Tales gosta de frisar as amizades com os fregueses: Acredita que seu sucesso profissional é
baseado no relacionamento, além de assimilar o desejo de seu cliente em relação
ao corte. Aprendeu isso num curso de 30 dias em São Paulo.
Tales cita, com satisfação, que serviu até hoje muita gente.
Alia sempre o trabalho a um bom dedo de prosa. Se solicitado, muitas vezes pega
a sua tralha e vai à casa do cliente acamado ou imobilizado.
Mantém-se atualizado por jornais e revistas, faz palavras
cruzadas, gosta de TV em alta definição e tela grande. Palmeirense comportado,
acompanha o futebol e as notícias da mídia. Ainda dirige seu velho e bom
Vectra, único dono e pouco rodado. Sempre gostou de um passeio anual de férias,
e ainda curte praia com a esposa, filhas, genros e os netos.
Sobre o futuro da profissão diz que as barbearias reduziram-se
com a chegada dos salões unissex e serviços estéticos mais sofisticados. Mas que
elas ainda persistem, na forma tradicional como a dele.
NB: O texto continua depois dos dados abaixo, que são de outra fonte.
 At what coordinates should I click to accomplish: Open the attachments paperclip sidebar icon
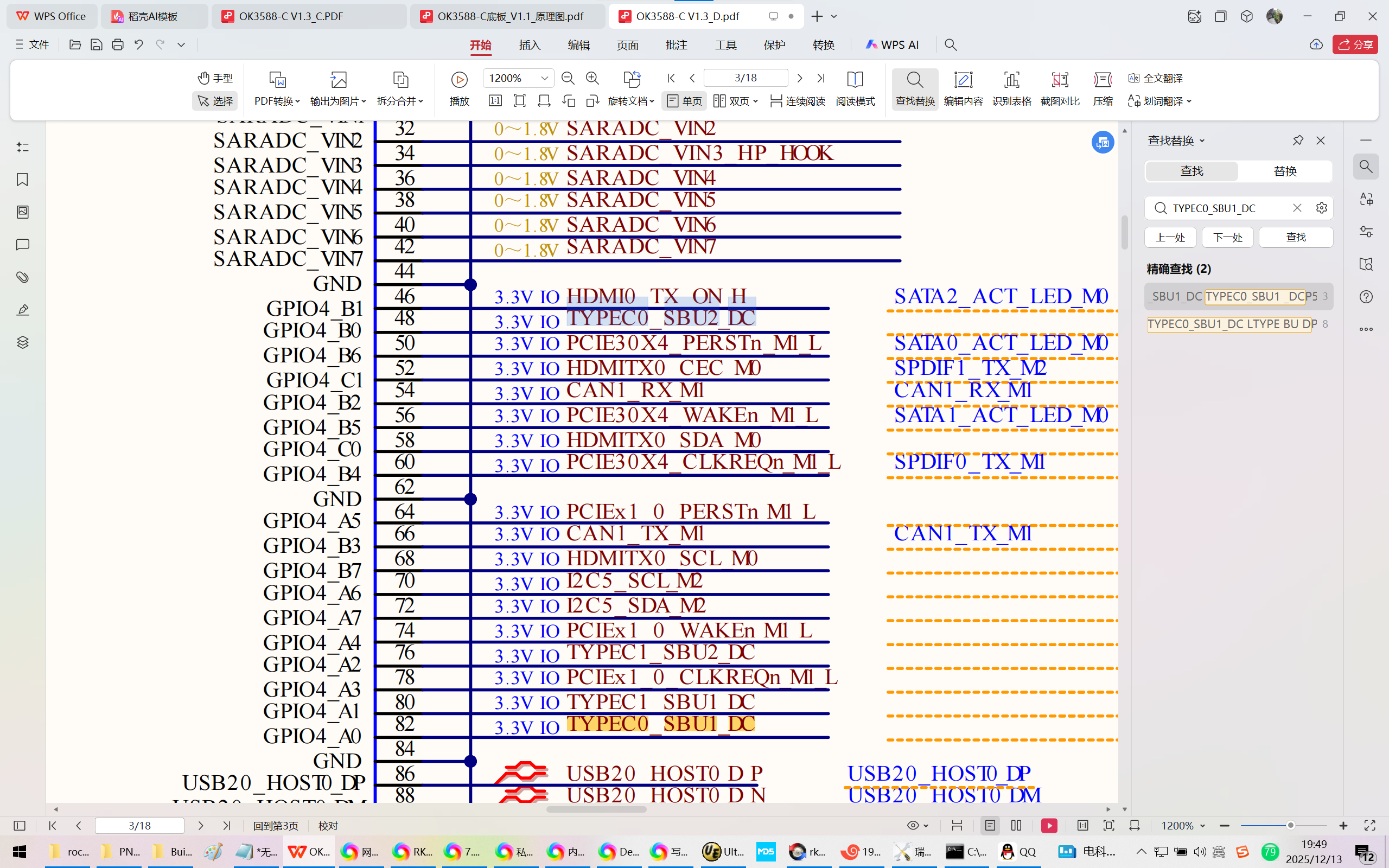point(22,277)
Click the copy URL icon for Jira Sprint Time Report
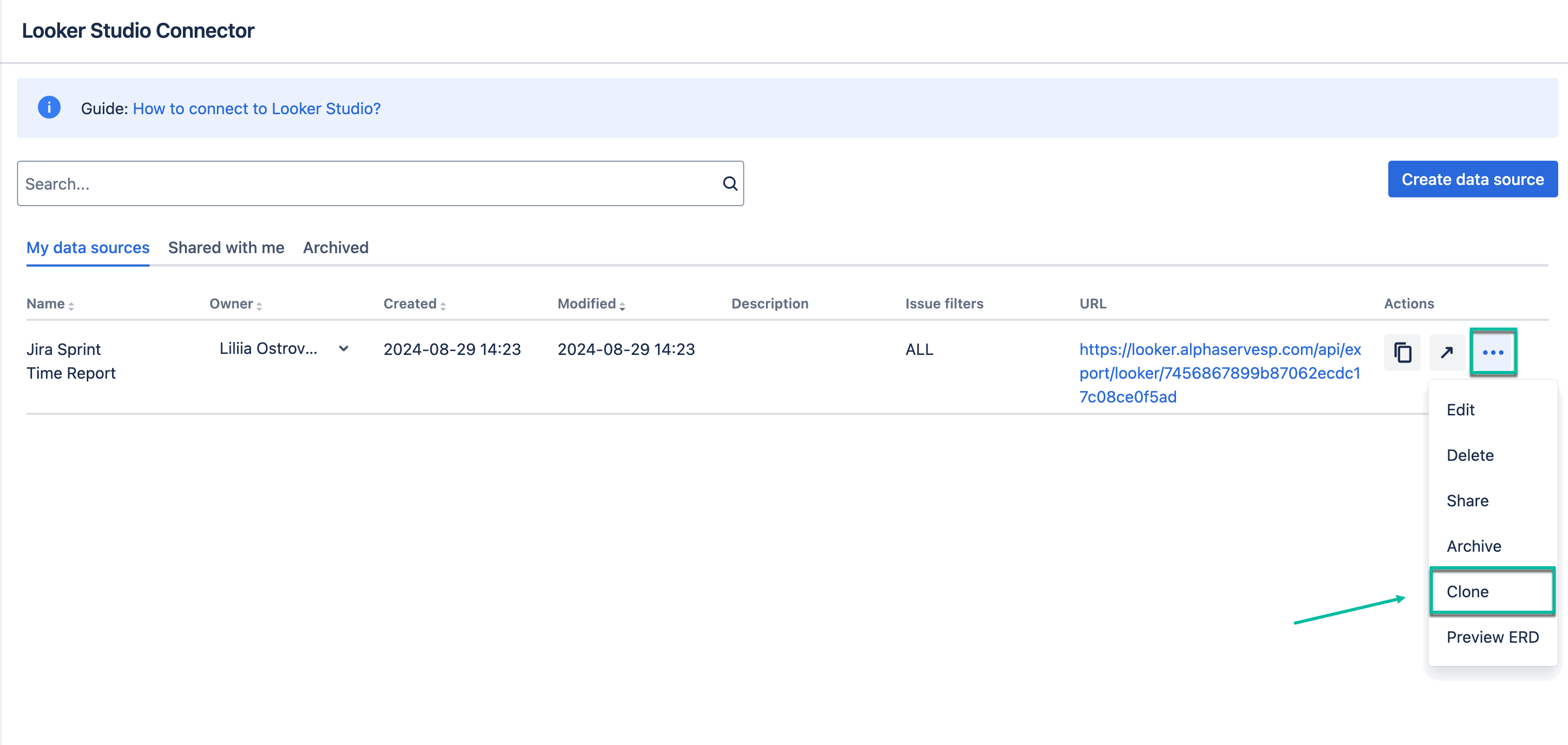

Outras poucas ainda surgem
com inovações para acompanhar o interesse do homem com a aparência e o bem-estar.
Lembra que, no passado, muita gente não fazia a barba em
casa, daí a profissão chamar-se Barbeiro.
As lâminas não eram de boa qualidade, hoje há tecnologia e o homem apara sua barba
com facilidade e rapidez, sem precisar ir ao “Barbeiro”.
Com 90 anos de idade e ainda trabalhando, Tales festeja o
feito raro de concluir 70 anos de profissão. Comemora a saúde, disposição e boa
memória dizendo que a receita é vida regrada, sem vícios e bons hábitos.
“Sinto-me bem e feliz profissionalmente. Minha vida é de trabalho, que o tenho
como um verdadeiro passatempo”, finalizou.
Certamente os clientes-amigos é que comemoram a decisão do então
jovem barbeiro de Descalvado que um dia, aos 21 anos, pegou carona com a trupe
do Circo Garcia para vir a se fixar em Americana. E fez sua história.